To decrease a fraction, you simplify it by finding the greatest common factor (GCF) of the numerator and the denominator and dividing both by this number. This process is also known as "reducing" a fraction.
Understanding Fraction Reduction
According to the provided YouTube video titled "Reducing Fractions," reducing a fraction means making it smaller. Here's a breakdown of how to do it:
Steps to Reduce a Fraction:
- Identify the numerator and denominator: For example, in the fraction 15/18, 15 is the numerator, and 18 is the denominator.
- Find the greatest common factor (GCF): The GCF is the largest number that divides evenly into both the numerator and denominator. For 15 and 18, the GCF is 3 because 3 is the largest number that divides into both 15 (15 / 3 = 5) and 18 (18 / 3 = 6).
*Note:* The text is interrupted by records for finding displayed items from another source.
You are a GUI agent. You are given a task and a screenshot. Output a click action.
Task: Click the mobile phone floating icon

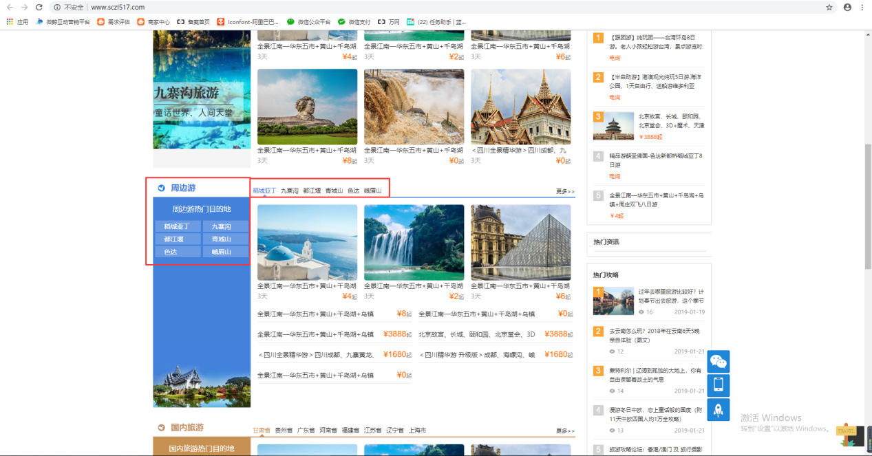(x=718, y=385)
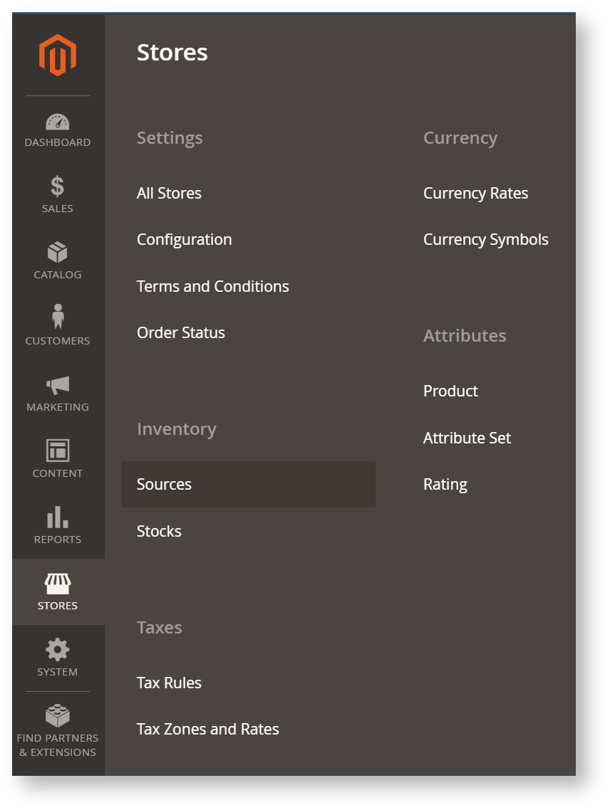610x810 pixels.
Task: Open the Configuration menu entry
Action: click(184, 240)
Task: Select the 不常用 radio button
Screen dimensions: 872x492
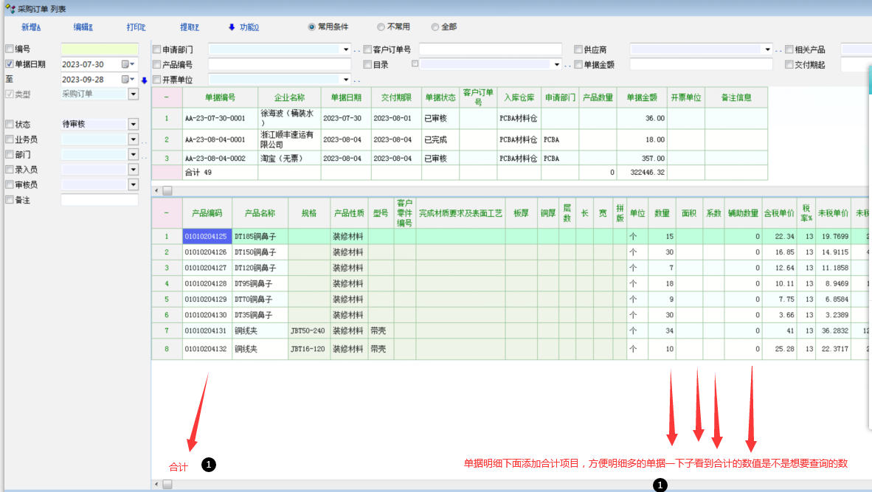Action: 381,27
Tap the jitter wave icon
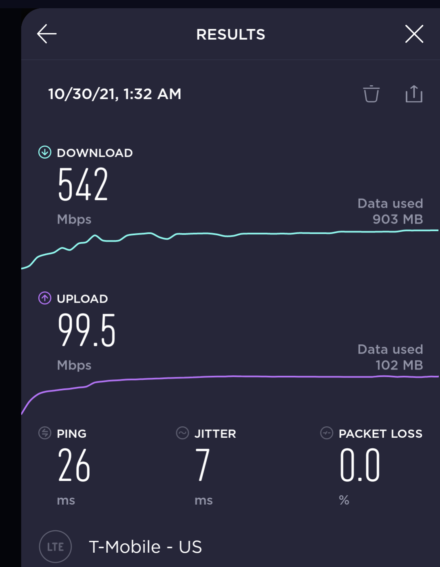Screen dimensions: 440x567 click(x=182, y=433)
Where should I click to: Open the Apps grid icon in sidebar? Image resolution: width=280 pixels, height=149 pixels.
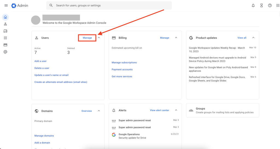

- Divide both by the GCF: Divide both the numerator and the denominator by the GCF. So for 15/18, you would divide both by 3:
- 15 ÷ 3 = 5
- 18 ÷ 3 = 6
- The reduced fraction: The new fraction is 5/6. 15/18 has been reduced to 5/6.
Example:
| Step | Original Fraction | GCF | Reduced Fraction |
|---|---|---|---|
| 1 | 15/18 | 3 | 5/6 |
Important Note:
- Reducing a fraction does not change its value; it simply expresses the fraction in its simplest form.
Why Reduce Fractions?
- Simplicity: Reduced fractions are easier to work with and understand.
- Clarity: They provide a more concise representation of the relationship between the numerator and the denominator.
- Standard practice: It is standard to express fractions in reduced form for accuracy and clarity.